Skip or de-prioritize generated files, vendored dependencies, lockfiles, snapshots, fixtures, minified bundles, protobuf/OpenAPI generated clients, and build artifacts unless the user scopes them. When duplication appears in generated output, recommend changing the generator, schema, or template, or exclude it from slimming findings. Do not recommend hand-editing generated output.
Read surrounding code before judging. Similar shape is not enough. The question is whether one shared behavior path would be clearer, safer, and easier to validate.
Step 5: Classify opportunities
Use these labels:
- Do now - small, obvious, low risk, and already covered by meaningful validation
- Do with tests - likely worthwhile, but needs focused tests before implementation
- Defer - valid but too broad, risky, or low-value for current churn
- Leave alone - duplication is clearer, faster, intentional, or likely to diverge
These labels are audit recommendations only. Even Do now does not authorize this skill to edit
code; it means the proposed change appears safe for a separate implementation pass.
Every classified item must cite:
- representative file paths and line ranges
- the repeated behavior or wrapper behavior observed
- the behavior invariant that must remain identical
- existing validation evidence or the missing validation gap
- why similar-looking cases are included, excluded, or left alone
Most findings are not merge blockers. Say so clearly.
For Do now, cite behavior-specific validation evidence: exact test files or cases that exercise
the preserved behavior, or explain why the change is purely local, mechanical, and directly
inspectable. Generic lint, type, and build commands alone are not enough for behavioral
deduplication or centralization.
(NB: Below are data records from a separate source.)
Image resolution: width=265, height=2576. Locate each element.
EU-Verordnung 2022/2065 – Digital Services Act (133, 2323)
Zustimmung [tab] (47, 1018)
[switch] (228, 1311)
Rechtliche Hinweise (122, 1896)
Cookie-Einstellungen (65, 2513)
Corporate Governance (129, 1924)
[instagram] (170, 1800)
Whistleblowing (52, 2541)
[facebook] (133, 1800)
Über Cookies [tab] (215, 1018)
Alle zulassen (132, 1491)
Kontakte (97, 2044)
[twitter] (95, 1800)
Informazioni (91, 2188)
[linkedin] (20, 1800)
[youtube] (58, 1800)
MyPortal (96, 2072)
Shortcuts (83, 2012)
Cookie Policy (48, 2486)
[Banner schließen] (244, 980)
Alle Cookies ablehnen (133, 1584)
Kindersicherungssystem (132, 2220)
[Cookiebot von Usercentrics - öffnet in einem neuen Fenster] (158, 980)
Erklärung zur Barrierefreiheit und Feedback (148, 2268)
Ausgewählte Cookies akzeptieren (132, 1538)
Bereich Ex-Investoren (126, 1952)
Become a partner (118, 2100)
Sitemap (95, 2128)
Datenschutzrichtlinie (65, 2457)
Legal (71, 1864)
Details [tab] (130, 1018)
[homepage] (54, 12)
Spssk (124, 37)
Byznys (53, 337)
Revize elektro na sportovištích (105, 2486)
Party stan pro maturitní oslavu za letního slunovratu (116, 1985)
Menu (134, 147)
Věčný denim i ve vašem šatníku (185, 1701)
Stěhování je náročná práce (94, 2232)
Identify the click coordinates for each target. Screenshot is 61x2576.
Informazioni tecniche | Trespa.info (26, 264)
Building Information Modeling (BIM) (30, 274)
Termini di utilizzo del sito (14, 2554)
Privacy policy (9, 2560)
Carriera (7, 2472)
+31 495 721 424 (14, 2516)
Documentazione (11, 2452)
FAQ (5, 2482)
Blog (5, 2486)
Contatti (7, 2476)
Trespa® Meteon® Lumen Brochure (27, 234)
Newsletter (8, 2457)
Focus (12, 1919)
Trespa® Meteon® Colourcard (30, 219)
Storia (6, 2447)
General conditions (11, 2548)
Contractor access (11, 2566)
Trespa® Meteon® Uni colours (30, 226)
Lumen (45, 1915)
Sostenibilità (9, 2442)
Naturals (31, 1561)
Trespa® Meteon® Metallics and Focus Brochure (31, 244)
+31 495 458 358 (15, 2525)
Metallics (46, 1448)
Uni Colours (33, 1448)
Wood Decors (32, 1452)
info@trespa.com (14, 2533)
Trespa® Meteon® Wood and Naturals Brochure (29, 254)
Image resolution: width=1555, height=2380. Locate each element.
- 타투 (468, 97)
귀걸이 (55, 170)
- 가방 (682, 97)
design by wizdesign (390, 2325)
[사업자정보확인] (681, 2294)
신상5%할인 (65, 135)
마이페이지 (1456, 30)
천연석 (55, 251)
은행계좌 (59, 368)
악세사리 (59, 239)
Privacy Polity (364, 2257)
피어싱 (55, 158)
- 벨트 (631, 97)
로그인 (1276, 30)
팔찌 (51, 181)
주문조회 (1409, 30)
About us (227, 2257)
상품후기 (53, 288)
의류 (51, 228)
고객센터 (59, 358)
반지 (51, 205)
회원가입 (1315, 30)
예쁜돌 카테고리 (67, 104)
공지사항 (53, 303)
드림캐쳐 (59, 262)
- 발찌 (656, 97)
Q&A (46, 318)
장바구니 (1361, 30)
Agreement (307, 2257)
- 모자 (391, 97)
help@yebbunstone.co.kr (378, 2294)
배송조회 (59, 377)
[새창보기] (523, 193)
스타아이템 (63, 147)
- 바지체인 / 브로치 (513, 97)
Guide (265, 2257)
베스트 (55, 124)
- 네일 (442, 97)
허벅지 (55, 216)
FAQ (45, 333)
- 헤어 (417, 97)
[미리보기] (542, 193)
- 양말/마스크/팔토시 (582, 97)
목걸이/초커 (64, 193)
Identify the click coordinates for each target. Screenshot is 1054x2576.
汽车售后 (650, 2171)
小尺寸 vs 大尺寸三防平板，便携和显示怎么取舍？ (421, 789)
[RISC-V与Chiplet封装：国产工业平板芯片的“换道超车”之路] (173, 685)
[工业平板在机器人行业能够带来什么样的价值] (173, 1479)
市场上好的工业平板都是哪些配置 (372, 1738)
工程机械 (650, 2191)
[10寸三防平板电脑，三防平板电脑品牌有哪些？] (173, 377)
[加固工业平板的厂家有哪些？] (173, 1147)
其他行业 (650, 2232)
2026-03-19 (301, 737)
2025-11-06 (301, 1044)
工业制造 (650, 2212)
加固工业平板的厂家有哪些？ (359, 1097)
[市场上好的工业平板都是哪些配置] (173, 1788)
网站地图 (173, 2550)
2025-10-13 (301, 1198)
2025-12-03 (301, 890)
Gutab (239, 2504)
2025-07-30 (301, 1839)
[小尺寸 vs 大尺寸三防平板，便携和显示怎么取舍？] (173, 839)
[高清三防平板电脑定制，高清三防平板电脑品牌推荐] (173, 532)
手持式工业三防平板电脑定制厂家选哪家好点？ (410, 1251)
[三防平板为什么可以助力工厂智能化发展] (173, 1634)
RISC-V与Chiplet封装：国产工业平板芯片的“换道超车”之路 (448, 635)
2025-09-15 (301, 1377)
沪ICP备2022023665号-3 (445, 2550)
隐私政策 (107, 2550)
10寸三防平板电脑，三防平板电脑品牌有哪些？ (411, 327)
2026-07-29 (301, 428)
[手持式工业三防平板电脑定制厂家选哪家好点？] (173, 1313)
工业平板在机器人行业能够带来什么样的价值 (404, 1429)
If you cannot cite behavior-specific evidence, classify as
Do with tests or Defer.
Step 6: Evaluate tradeoffs
For every recommendation, answer:
- What behavior must remain identical?
- What gets smaller: LOC, concept count, duplicated call sites, public API surface, dependency count, file count, or test surface?
- What might get worse: runtime performance, bundle size, allocation count, readability, coupling, test brittleness, or onboarding clarity?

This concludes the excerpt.